#### What you have to do
Using the records below, output the stretch that opens with the line containing "The height and width of the screenshot is (491, 1568)." and closes with the line containing "Open DynamoDB preferences via gear icon", exactly and including both lines, with nothing more.

#### Source records

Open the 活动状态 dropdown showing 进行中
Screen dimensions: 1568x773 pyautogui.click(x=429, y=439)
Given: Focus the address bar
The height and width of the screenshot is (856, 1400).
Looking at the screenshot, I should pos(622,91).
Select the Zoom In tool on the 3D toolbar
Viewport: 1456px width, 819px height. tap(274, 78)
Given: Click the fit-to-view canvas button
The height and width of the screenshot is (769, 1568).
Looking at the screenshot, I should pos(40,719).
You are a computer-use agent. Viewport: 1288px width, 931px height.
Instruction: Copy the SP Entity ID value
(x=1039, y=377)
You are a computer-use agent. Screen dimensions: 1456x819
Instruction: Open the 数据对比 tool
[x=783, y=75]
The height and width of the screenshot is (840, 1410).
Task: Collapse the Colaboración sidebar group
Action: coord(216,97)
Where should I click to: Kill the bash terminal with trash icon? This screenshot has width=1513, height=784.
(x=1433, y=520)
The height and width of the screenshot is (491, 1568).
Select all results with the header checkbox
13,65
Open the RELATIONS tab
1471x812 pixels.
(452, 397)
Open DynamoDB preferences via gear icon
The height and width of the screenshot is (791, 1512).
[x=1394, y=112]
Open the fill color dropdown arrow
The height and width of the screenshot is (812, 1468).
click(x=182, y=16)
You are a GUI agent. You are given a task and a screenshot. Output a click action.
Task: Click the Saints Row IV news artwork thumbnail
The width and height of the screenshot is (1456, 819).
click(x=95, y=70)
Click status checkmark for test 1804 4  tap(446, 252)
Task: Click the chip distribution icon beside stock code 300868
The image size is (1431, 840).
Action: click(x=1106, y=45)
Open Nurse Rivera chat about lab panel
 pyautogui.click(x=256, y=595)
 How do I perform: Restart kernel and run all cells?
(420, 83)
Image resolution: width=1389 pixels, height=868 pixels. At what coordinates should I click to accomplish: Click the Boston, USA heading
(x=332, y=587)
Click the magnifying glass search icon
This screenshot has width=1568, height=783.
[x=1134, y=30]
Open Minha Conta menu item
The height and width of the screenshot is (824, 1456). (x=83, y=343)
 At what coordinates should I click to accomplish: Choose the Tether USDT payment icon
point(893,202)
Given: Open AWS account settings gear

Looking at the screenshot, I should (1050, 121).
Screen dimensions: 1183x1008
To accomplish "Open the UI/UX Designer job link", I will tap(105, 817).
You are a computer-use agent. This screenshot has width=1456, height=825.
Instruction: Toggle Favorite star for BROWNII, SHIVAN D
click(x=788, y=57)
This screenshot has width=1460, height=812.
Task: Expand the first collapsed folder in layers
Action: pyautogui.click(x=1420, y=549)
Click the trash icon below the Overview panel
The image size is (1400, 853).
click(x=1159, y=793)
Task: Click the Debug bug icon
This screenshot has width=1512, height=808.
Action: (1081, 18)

#### Response
The height and width of the screenshot is (491, 1568).
Select all results with the header checkbox
13,65
Open the RELATIONS tab
1471x812 pixels.
(452, 397)
Open DynamoDB preferences via gear icon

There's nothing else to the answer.